Request a JWT for Experience Edge XM using OAuth

Abstract

Create the access token that you need to call the protected APIs.

Sitecore Experience Edge for XM uses the OAuth authorization framework for security. OAuth allows one program to authorize another to make changes on behalf of an account holder or end-user.

To run any operation in any protected Experience Edges APIs other than the Delivery API, the caller must first obtain an authentication token (in JSON Web Token (JWT) format) and include it in every call to Edge. Following successful authentication, the calling application has access to an access token, which can be used to call the protected APIs.

OAuth endpoint

When requesting a JWT, you must make a POST request to the OAuth endpoint:

https://auth.sitecorecloud.io/oauth/token

Request headers

For the following cURL examples, the data is encoded as form data. Therefore the POST request must specify the Content-Type request header with the value application/x-www-form-urlencoded .
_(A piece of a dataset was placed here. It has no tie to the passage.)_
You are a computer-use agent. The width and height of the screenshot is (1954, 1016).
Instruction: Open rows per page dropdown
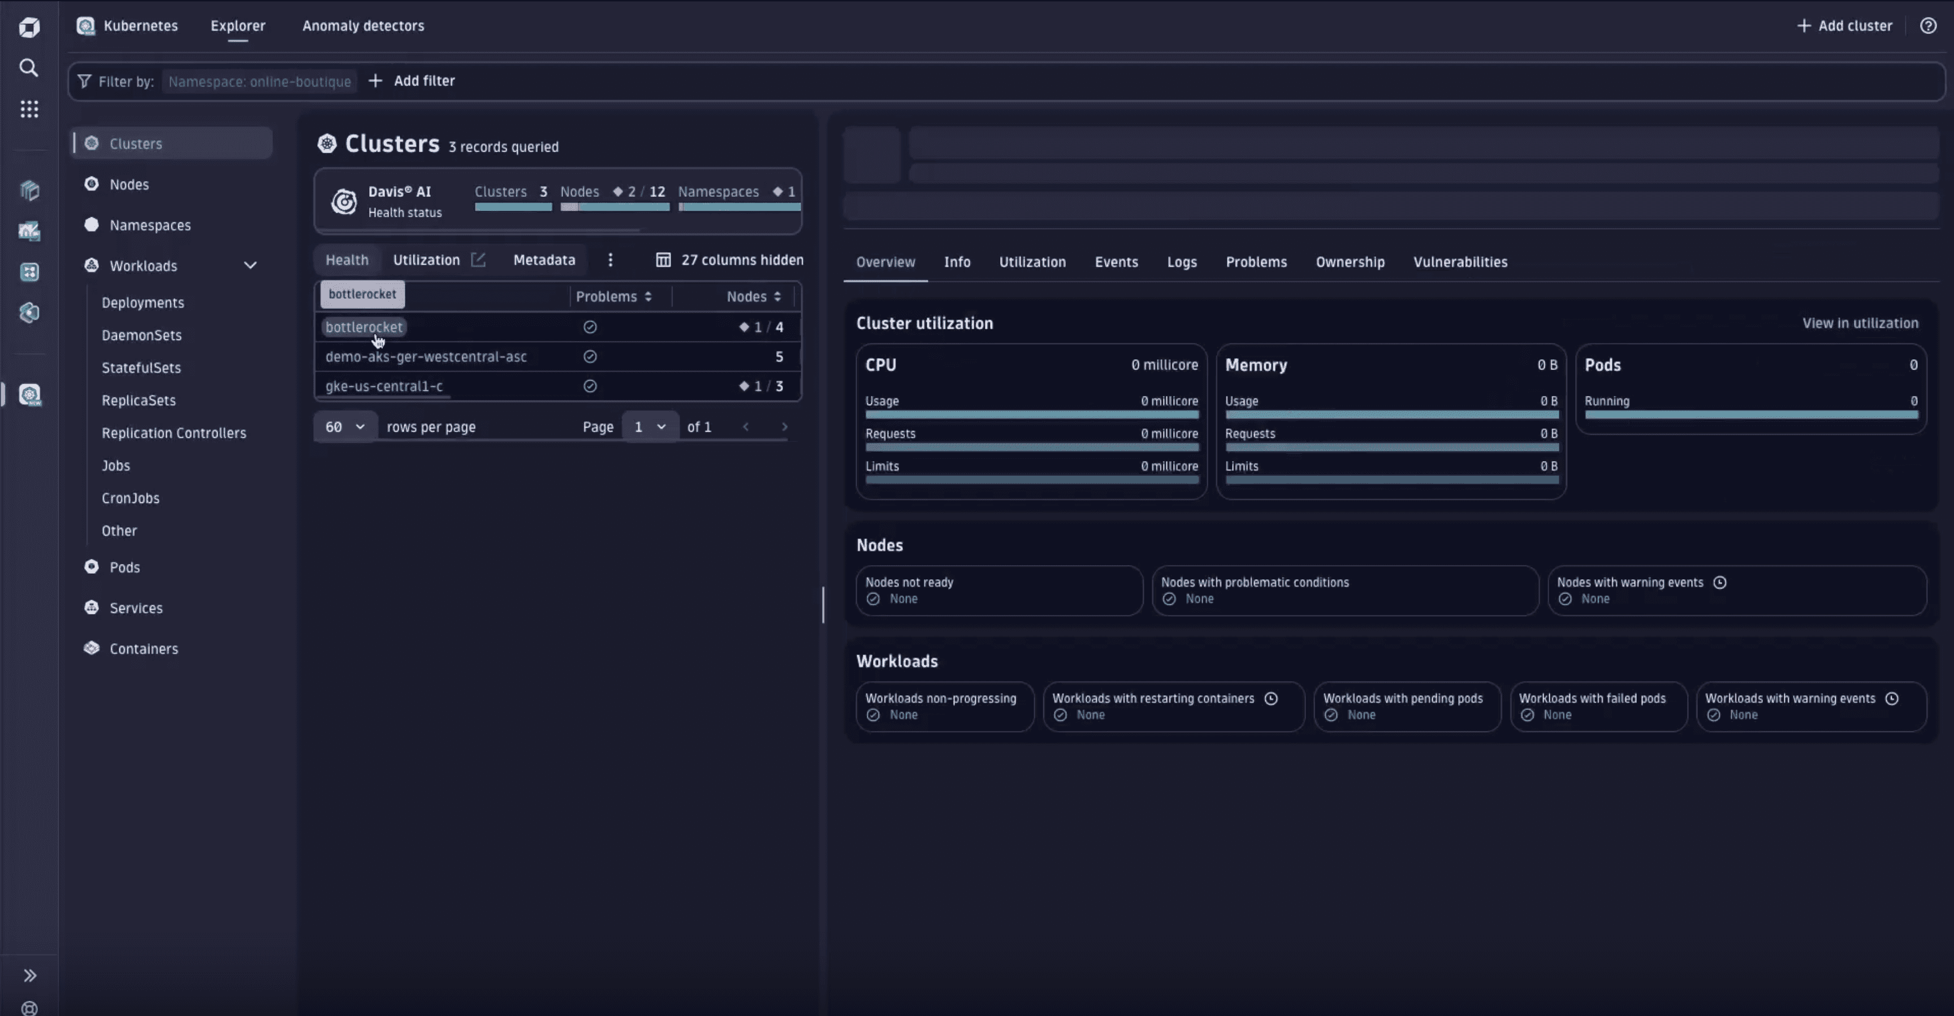click(x=344, y=427)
The endpoint accepts other content-type headers, such as application/json.

Request body

The body of the JWT request to the OAuth endpoint must include the following properties:

Name

Value

audience

https://auth.sitecorecloud.io

grant_type

client_credentials

client_id

The client ID for your tenant is provided by Sitecore.

client_secret

The client secret for your tenant, as provided by Sitecore.

To request a token:

  1. Request an access token for the Experience Edge APIs using a POST request.

    For example, request the JWT using the curl client:

    curl --request POST --url "https://auth.sitecorecloud.io/oauth/token" --header "content-type: application/x-www-form-urlencoded" --data audience=https://auth.sitecorecloud.io --data grant_type=client_credentials --data client_id=<your-client-id> --data client_secret=<your-client-secret> 

    You receive the access_token, token_type, and expires_in values.

  2. Pass the retrieved access token as a Bearer token in the Authorization header of your HTTP request.

Important

Pay attention to the expires_in property of the response because JWTs typically expire in 24 hours. After that time, the token is invalid, and you must request a new token.